Supplied records:
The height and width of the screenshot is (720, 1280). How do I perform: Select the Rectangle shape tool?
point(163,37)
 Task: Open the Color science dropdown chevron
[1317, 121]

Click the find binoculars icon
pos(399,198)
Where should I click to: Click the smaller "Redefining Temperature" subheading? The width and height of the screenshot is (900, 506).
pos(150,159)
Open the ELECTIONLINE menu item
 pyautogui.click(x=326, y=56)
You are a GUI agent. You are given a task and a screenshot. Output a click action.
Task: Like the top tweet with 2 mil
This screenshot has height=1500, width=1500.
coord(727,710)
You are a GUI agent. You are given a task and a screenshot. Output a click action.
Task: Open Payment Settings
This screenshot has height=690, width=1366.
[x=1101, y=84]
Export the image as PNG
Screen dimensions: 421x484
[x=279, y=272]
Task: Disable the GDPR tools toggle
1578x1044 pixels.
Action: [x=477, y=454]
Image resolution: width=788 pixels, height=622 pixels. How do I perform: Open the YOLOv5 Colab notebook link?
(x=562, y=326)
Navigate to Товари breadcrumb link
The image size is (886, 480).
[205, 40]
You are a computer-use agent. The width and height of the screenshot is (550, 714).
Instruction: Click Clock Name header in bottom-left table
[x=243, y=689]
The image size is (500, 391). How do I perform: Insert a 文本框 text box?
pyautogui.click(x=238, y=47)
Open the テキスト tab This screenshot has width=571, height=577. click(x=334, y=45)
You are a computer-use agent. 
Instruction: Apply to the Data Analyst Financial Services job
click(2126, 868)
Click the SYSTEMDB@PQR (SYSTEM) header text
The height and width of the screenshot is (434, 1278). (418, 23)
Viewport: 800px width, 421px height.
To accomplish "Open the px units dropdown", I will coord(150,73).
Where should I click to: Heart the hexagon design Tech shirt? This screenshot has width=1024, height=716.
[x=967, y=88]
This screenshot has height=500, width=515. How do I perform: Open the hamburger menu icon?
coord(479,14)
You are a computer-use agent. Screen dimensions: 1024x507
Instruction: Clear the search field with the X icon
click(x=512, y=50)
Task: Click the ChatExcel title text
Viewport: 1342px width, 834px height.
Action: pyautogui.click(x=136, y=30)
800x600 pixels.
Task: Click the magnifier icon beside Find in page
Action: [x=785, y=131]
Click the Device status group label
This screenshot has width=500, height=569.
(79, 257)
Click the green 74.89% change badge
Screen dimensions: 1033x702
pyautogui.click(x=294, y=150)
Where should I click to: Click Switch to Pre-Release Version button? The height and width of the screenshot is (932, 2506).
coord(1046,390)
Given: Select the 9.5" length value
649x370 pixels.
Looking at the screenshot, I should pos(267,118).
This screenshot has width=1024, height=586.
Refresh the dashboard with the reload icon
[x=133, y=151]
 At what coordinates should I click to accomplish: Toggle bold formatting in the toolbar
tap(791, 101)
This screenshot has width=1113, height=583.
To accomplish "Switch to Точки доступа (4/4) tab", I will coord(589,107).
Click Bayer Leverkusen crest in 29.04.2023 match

Problem to work on: Above is a listing; print exactly its lines from the one with "This screenshot has height=500, width=515." through the one with "Task: Click the ChatExcel title text", and no other lines.

Your response:
This screenshot has height=500, width=515. How do I perform: Open the hamburger menu icon?
coord(479,14)
You are a computer-use agent. Screen dimensions: 1024x507
Instruction: Clear the search field with the X icon
click(x=512, y=50)
Task: Click the ChatExcel title text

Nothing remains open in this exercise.